(EXTRACTED RECORDS Opens)

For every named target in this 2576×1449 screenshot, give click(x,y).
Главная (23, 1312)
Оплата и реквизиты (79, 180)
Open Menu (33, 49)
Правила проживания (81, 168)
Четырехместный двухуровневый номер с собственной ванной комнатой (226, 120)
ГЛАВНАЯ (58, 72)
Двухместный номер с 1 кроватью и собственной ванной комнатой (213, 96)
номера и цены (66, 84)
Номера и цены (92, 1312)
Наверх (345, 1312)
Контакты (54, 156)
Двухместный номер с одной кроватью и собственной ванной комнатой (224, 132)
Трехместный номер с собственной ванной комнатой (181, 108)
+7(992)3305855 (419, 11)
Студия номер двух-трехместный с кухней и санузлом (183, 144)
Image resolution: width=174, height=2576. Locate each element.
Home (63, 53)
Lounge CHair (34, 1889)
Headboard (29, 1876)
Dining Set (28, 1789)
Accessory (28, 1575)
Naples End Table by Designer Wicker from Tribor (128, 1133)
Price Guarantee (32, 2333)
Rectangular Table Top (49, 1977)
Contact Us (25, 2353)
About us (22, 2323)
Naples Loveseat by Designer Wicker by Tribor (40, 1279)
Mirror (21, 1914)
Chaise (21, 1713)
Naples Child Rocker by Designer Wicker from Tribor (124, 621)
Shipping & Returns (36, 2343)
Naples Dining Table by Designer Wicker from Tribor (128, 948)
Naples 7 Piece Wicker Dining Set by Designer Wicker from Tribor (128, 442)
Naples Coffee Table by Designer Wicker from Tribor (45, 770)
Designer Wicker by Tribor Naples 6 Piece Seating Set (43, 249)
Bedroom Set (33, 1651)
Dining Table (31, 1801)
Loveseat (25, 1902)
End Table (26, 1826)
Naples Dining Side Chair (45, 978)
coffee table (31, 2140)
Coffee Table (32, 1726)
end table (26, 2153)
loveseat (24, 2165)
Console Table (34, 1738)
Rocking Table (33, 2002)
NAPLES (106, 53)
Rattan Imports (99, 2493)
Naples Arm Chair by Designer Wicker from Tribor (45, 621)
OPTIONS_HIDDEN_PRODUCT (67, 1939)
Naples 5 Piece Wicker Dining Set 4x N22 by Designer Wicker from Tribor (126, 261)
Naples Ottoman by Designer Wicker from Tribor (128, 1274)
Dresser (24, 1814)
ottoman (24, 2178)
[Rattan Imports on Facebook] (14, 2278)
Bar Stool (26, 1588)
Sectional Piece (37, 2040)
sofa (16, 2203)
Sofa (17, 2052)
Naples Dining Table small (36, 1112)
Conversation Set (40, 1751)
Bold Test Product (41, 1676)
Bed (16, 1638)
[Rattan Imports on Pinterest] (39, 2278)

(EXTRACTED RECORDS Closes)

__DESCRIPTION OF THE TASK__. Beginning at the line with "Двухместный номер с одной" and ending at the line with "Bar Stool (26, 1588)", reproduce each line of the data above exactly, and add no other lines.

__FINAL ANSWER__.
Двухместный номер с одной кроватью и собственной ванной комнатой (224, 132)
Трехместный номер с собственной ванной комнатой (181, 108)
+7(992)3305855 (419, 11)
Студия номер двух-трехместный с кухней и санузлом (183, 144)
Image resolution: width=174, height=2576. Locate each element.
Home (63, 53)
Lounge CHair (34, 1889)
Headboard (29, 1876)
Dining Set (28, 1789)
Accessory (28, 1575)
Naples End Table by Designer Wicker from Tribor (128, 1133)
Price Guarantee (32, 2333)
Rectangular Table Top (49, 1977)
Contact Us (25, 2353)
About us (22, 2323)
Naples Loveseat by Designer Wicker by Tribor (40, 1279)
Mirror (21, 1914)
Chaise (21, 1713)
Naples Child Rocker by Designer Wicker from Tribor (124, 621)
Shipping & Returns (36, 2343)
Naples Dining Table by Designer Wicker from Tribor (128, 948)
Naples 7 Piece Wicker Dining Set by Designer Wicker from Tribor (128, 442)
Naples Coffee Table by Designer Wicker from Tribor (45, 770)
Designer Wicker by Tribor Naples 6 Piece Seating Set (43, 249)
Bedroom Set (33, 1651)
Dining Table (31, 1801)
Loveseat (25, 1902)
End Table (26, 1826)
Naples Dining Side Chair (45, 978)
coffee table (31, 2140)
Coffee Table (32, 1726)
end table (26, 2153)
loveseat (24, 2165)
Console Table (34, 1738)
Rocking Table (33, 2002)
NAPLES (106, 53)
Rattan Imports (99, 2493)
Naples Arm Chair by Designer Wicker from Tribor (45, 621)
OPTIONS_HIDDEN_PRODUCT (67, 1939)
Naples 5 Piece Wicker Dining Set 4x N22 by Designer Wicker from Tribor (126, 261)
Naples Ottoman by Designer Wicker from Tribor (128, 1274)
Dresser (24, 1814)
ottoman (24, 2178)
[Rattan Imports on Facebook] (14, 2278)
Bar Stool (26, 1588)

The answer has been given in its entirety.